The Caddo people are American Indians who formerly lived throughout the woodland regions west of the Mississippi River Valley in what today are called southwest Arkansas, northwest Louisiana, northeast Texas and southeast Oklahoma. Through study of the archaeological records, we can trace strong continuities in settlement patterns, food production, culinary practices, stone and ceramic technology, ornamental styles, religious rituals, and other cultural aspects of the Caddo people back at least to the tenth century. The Caddos were divided into numerous social and political groups, many of which were organized into complex societies consisting of multiple communities. They were linked by ceremonial centers, where community leaders resided and were interred after death.

The largest Caddo communities were strung along major river courses, but many smaller upland villages existed as well. Caddo families lived in cone-shaped, beehive-like houses made of a framework of poles covered with thatched grass. For food, the Caddos depended primarily on farming—growing corn, beans, squash, and native oily and starchy seed plants. They were hunters of deer and small game, fishermen, and collectors of nuts and other wild plant foods.

Production of ceramic containers was important to the Caddos. They made jars and bowls for routine cooking and storage, as well as “finewares” used in ceremonies and as gifts and products of exchange. Many of their finewares have polished surfaces and are engraved with elaborate designs—they constitute some of the finest ceramic art ever produced in North America. The Caddos made bows of prized bois d’arc wood and traded them to other American Indian groups. They also converted nonlocal materials such as distinctive stone, marine shell, and copper, into ornamental and sacred objects.

Caddo peoples briefly encountered Europeans during the DeSoto entrada in 1542, but sustained contact did not occur until the beginning of Spanish and French colonial efforts in the late seventeenth and early eighteenth centuries. At that time, there were two major clusters of Caddo people: the Kadohadacho centered in the Great Bend region of the Red River, and the Hasinai in the Neches and Angelina river drainages of what is now eastern Texas. Downstream along the Red River were several other Caddo groups, including the Natchitoches, who resided near the city of that name in Louisiana. Each of these clusters, or confederacies as they are sometimes referred to by historians and anthropologists, was made up of several smaller political or tribal groups.

Historical accounts contend that the name “Texas” is derived from the Hasinai word “teyshas” or “tayshas,” which means friends or allies. In the mid-1540s, it is reported that Spanish explorers misunderstood this word to be the name of the tribe, reporting it as Teyas or Tejas. Over time this came to mean the area north of the Rio Grande, extending to the Sabine River, which today is the border between Texas and Louisiana. A trading network between various Caddo groups and French settlers developed in the early eighteenth century. Its hub was Fort St. Jean Baptiste, which grew to become the town of Natchitoches, Louisiana, oldest settlement in the Louisiana Purchase and for one hundred fifty years a French community in culture and language.

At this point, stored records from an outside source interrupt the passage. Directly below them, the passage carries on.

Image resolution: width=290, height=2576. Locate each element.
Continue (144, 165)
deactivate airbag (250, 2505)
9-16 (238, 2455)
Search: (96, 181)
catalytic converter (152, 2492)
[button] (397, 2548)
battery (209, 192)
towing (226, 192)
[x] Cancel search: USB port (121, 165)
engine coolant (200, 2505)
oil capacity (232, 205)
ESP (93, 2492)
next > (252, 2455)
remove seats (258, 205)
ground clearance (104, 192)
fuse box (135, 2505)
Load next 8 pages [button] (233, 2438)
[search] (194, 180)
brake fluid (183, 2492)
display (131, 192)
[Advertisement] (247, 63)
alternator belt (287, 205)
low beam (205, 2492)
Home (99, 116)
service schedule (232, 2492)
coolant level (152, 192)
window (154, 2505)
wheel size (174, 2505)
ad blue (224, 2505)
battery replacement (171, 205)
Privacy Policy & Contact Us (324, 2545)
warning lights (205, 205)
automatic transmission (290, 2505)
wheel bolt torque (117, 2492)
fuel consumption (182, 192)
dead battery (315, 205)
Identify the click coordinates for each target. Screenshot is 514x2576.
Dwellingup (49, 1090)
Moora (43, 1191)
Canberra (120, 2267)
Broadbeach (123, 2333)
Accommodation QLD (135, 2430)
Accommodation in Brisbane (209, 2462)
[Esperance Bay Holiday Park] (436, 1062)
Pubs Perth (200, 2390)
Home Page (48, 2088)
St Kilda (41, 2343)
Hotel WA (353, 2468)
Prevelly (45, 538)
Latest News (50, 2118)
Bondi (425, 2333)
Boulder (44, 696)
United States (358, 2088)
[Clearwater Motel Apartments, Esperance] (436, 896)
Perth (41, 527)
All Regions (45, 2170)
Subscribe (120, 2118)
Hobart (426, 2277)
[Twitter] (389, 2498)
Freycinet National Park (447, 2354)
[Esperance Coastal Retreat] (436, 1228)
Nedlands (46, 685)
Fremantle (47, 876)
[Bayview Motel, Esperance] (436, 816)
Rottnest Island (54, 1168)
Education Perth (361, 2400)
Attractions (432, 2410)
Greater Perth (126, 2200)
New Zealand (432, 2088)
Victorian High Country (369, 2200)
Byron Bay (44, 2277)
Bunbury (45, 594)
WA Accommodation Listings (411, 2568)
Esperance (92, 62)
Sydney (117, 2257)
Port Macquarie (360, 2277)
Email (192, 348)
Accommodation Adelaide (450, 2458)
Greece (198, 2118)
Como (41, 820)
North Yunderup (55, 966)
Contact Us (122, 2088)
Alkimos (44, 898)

The Caddos exchanged livestock, salt, bear grease, buffalo and deer hides, and other goods for French manufactured goods, especially firearms, cloth, and iron tools. Following the cession of Louisiana from France to Spain in 1762, European populations expanded rapidly along the Red River and the number of Caddos declined, due largely to a series of epidemics. Spanish and French colonists established farms and ranches and maintained a continuous commerce between Natchitoches and New Orleans, diminishing the importance of trade with the Caddo groups.

From the earliest time of colonization, the Kadohadacho had been under attack by Osage peoples from the north and Chickasaws from the east. By 1800, these attacks forced most of the Kadohadacho groups to consolidate in villages near what is now known as Caddo Lake, along the Texas-Louisiana border. During the early nineteenth century, the temporal setting of KADO - Lost Treasure of the Kadohadacho, relations between the Caddos and the federal government of the recently formed United States were volatile. Competition for land was increasing, Euro-American settlers complained of Indian thefts of cattle and horses, and government officials no longer felt compelled to provide traditional annual trade goods and gifts. In July 1835, Caddo leaders were coerced to sign a treaty ceding all of the Caddo homelands along the Red River and to agree to never again live there as a group. Caddo communities were forced to move to new locations.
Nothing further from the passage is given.